What kind of things might we look out for in our memory cafes that might cause problems for people with perceptual problems?

Notes:

Learners should be able to mention one or more of the following:

• Is the toilet clearly signposted and marked?
• Can people find their way out?
• What are the floors like?
• Is it really noisy or echoey?
• Are there things that might be confusing to someone?

The emotional impact

Question 1:

How can memory cafes support someone with the emotional impact of dementia?

Notes:

What we are looking for here is that the learner is able to talk about the importance of peer support – of being with others who understand a little about dementia and who may be on a similar path.

They might also mention the importance of knowing the person and their carer if they have one, and having a plan for how to respond if someone becomes emotional.

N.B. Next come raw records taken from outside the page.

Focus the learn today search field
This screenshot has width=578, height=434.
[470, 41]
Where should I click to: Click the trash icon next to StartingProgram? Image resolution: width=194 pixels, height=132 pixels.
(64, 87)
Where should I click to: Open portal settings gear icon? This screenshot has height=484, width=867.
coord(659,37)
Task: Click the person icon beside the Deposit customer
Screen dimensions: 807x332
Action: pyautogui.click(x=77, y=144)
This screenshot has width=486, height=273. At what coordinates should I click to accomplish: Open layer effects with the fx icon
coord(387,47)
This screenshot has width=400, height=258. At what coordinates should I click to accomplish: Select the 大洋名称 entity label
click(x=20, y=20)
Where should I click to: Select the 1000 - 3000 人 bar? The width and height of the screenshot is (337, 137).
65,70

Nothing to do with dementia

Question 1:

If someone is more confused than they were last time you saw them, why might this be?

Notes:

The learner should be able to explain that while this might be because their dementia has worsened it might also be for a number of other reasons, including:

• Other people
• Changes in the environment
• Physical health problems
• Medication
• Loneliness or depression

Question 2:

Why is it important to build trust?

Notes:

The learner should be able to explain that memory cafes are often the place where people with dementia and carers have contact with others. They should feel free and able to open up about their experiences with those whom they trust.

Communication

Question 1:

Can you think of two ways in which people with dementia might have problems expressing themselves?

Notes:

Learners should be able to mention two or more of the following things:

• Problems finding the right word
• People might use descriptive language or metaphor
• People can forget what they are trying to say
• People will sometimes revert to their mother tongue

Question 2:

Explain the importance of shutting up.

Notes:

The learner should be able to explain the importance of giving people the space and time to respond, to talk without interruption.

Different realities

Question 1:

Can you give two examples of ‘reality orientation’?

Notes:

The learner might talk about things like environmental reality orientation (name badges, good signage).

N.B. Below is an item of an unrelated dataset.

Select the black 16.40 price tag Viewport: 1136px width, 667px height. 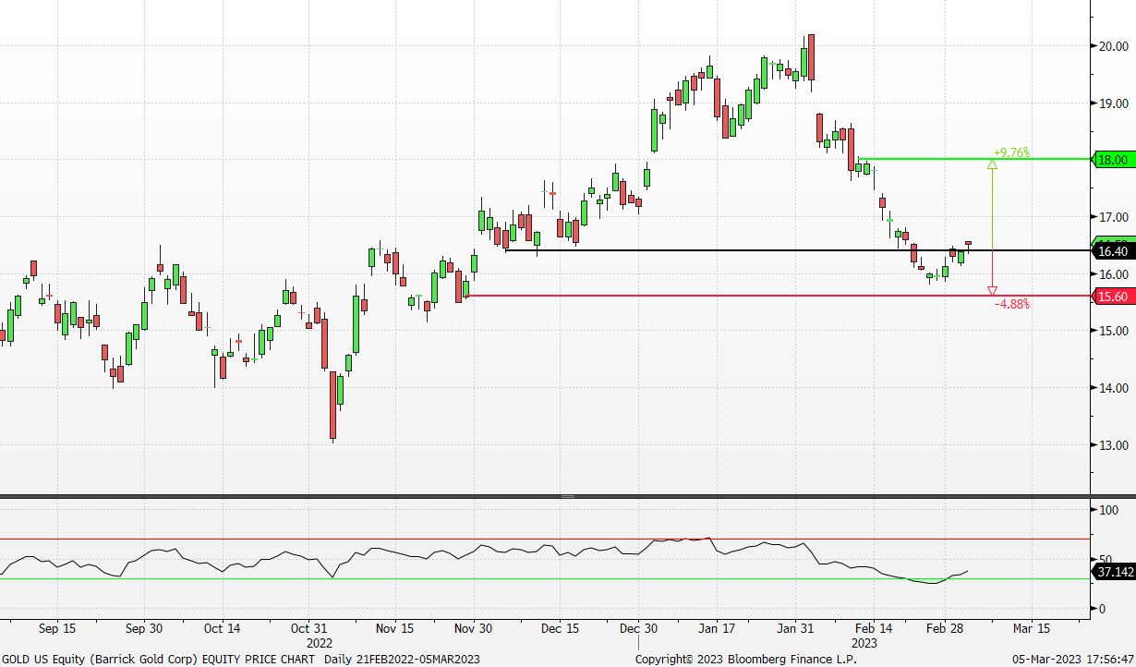point(1112,250)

They might also take about interpersonal realty orientation – for example, introducing oneself or others, or other gentle and subtle verbal clues.

Question 2:

How might lying to a person with dementia not always be the solution it might seem?

Notes:

The learner might mention:

• Lying can reinforce delusions, which can be scary for the person and exacerbate the situation

• Lying is, well, lying

• Most crucially it doesn’t usually address the feelings that might be underlying the delusion. Unless they are addressed, the delusion may return again and again

Behaviour. Does it matter?

Question 1:

Can you give an example of behaviour that might be seen as ‘problem behaviour’ which might not actually be a problem?

Notes:

The learner might give examples like:

• Singing or dancing at odd times
• Eating with fingers
• Wearing odd clothing combinations

…it could be all sorts of things. The key thing we are looking for is that the learner is able to reflect: ‘Is the behaviour actually a problem, and if so, for whom’?

Question 2:

Why might someone with dementia think that they are somewhere different from where they really are?

Notes:

The learner should be able to talk about how a person’s problem accessing memories might mean that their frame of reference is different to ours – and this is giving them faulty information about ‘when’ they are as well as ‘where’.